Stated problem =>
Rewrite the rows between the line containing "Image resolution: width=800" and the line containing "[x=176, y=605]", inclusive, as a numbered list, leaving out any blank lines.

Dataset rows =>
--- Start ---
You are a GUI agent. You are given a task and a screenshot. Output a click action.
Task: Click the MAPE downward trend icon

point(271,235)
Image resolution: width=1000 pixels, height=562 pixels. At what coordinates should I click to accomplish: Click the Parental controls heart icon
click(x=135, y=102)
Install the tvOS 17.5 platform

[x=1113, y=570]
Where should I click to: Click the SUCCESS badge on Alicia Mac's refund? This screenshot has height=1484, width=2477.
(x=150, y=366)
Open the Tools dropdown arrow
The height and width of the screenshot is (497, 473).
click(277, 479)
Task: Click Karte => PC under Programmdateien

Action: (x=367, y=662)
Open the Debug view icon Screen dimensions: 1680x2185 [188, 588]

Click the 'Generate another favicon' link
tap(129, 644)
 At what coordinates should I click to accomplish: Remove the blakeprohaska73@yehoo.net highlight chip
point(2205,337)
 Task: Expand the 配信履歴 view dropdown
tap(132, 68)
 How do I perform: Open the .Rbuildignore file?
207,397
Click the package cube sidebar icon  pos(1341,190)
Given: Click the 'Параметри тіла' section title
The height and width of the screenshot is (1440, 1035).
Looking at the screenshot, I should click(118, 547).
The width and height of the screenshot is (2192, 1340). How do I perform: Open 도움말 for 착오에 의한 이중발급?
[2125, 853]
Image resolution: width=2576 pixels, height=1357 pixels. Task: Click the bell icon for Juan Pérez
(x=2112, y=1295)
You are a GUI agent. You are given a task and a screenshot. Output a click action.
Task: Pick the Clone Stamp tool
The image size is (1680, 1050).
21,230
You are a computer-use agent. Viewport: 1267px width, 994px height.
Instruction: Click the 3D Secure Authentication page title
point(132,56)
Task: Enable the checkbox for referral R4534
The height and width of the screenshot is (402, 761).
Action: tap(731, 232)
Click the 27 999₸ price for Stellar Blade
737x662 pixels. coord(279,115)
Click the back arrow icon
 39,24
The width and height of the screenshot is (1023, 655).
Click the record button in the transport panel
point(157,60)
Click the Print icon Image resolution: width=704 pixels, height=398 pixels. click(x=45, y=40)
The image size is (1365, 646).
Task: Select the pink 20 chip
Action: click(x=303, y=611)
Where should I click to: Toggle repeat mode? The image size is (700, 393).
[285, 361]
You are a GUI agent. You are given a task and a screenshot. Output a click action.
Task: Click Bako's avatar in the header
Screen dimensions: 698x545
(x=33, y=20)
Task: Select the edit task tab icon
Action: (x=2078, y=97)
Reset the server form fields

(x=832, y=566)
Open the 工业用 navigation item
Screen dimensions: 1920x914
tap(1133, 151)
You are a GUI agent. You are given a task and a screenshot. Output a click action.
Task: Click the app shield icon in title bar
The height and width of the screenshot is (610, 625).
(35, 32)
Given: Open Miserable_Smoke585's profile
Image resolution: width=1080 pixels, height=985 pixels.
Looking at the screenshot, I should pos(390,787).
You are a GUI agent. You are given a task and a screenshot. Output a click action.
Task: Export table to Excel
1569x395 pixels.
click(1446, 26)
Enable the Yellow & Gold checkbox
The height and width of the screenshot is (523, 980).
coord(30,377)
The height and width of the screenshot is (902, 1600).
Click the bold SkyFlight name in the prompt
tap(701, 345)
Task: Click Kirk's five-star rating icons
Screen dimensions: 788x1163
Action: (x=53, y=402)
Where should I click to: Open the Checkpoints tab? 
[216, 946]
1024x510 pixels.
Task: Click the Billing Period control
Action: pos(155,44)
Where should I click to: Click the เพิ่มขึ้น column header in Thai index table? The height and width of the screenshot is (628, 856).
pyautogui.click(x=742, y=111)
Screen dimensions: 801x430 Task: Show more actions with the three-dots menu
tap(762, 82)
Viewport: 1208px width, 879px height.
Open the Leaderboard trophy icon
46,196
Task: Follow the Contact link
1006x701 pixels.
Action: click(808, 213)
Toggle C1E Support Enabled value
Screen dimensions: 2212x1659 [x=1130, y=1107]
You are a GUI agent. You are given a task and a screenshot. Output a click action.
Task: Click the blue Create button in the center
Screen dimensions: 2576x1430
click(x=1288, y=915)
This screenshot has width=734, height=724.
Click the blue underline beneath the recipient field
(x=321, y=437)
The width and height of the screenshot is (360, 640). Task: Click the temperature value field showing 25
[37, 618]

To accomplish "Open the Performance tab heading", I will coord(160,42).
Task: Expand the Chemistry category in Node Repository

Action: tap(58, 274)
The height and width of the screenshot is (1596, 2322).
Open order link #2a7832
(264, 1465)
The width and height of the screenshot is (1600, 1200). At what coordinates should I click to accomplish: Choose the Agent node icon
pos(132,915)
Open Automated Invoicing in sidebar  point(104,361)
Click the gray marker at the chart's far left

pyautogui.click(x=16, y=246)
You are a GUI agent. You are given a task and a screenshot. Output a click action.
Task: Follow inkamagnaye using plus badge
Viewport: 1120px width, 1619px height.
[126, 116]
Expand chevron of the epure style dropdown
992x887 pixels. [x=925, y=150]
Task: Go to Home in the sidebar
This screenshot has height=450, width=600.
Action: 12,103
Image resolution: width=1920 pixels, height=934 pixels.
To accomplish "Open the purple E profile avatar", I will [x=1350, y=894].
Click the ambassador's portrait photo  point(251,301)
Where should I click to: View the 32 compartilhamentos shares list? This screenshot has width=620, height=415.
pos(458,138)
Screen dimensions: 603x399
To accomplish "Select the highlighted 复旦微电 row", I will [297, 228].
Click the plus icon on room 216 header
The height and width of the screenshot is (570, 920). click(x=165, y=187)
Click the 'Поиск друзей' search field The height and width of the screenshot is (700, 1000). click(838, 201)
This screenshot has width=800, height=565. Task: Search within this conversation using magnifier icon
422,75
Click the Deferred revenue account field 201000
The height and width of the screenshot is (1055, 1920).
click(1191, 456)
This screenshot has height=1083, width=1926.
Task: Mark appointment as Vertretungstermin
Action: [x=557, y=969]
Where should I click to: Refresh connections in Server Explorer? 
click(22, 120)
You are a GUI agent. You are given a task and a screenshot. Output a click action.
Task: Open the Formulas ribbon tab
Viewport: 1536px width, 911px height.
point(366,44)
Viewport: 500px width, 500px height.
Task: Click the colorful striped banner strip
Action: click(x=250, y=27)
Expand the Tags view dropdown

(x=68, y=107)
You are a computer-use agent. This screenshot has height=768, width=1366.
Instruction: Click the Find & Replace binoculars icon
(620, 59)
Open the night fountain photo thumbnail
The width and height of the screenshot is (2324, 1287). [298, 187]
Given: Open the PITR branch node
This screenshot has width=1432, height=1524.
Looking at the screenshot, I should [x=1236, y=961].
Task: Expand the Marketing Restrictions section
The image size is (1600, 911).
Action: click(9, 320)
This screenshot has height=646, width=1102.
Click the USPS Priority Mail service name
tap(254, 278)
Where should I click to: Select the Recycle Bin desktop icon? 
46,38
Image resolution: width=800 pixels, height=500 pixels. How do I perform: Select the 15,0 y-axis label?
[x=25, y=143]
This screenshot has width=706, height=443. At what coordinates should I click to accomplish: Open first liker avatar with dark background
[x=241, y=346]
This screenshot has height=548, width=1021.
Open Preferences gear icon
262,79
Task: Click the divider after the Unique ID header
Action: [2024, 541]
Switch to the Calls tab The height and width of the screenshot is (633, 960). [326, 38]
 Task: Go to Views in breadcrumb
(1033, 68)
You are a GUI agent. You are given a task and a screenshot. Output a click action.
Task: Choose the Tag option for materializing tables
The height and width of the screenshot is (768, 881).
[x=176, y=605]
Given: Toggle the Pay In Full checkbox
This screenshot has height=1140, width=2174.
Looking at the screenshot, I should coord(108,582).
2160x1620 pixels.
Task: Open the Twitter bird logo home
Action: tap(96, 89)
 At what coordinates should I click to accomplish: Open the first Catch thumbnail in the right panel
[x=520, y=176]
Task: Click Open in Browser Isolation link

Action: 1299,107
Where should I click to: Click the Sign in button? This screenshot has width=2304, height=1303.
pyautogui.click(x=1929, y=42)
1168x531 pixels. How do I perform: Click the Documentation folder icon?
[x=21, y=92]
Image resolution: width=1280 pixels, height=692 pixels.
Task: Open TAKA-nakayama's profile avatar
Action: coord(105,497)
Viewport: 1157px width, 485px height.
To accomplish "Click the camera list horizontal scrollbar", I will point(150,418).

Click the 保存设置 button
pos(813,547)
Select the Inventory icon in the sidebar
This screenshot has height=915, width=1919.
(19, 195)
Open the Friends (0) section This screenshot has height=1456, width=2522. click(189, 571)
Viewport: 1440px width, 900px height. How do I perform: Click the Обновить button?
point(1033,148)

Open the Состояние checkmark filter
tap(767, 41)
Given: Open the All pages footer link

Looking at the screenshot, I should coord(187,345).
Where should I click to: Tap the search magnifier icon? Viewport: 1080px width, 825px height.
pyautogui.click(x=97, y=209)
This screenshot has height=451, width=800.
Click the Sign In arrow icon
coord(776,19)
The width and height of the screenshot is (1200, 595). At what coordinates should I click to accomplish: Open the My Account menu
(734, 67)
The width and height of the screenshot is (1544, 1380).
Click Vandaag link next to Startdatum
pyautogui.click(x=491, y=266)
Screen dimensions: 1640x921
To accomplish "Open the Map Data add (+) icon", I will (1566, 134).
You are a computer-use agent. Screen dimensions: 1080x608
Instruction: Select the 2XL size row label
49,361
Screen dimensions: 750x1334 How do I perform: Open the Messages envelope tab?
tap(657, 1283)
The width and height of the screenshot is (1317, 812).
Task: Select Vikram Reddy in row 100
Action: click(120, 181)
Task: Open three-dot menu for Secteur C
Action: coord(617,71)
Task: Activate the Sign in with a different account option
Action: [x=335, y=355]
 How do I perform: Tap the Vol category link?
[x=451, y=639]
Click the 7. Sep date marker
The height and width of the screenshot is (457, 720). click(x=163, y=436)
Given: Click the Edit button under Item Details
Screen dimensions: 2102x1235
--- End ---
Answer in full =>
1. Image resolution: width=800 pixels, height=500 pixels. How do I perform: Select the 15,0 y-axis label?
2. [x=25, y=143]
3. This screenshot has width=706, height=443. At what coordinates should I click to accomplish: Open first liker avatar with dark background
4. [x=241, y=346]
5. This screenshot has height=548, width=1021.
6. Open Preferences gear icon
7. 262,79
8. Task: Click the divider after the Unique ID header
9. Action: [2024, 541]
10. Switch to the Calls tab The height and width of the screenshot is (633, 960). [326, 38]
11.  Task: Go to Views in breadcrumb
12. (1033, 68)
13. You are a GUI agent. You are given a task and a screenshot. Output a click action.
14. Task: Choose the Tag option for materializing tables
15. The height and width of the screenshot is (768, 881).
16. [x=176, y=605]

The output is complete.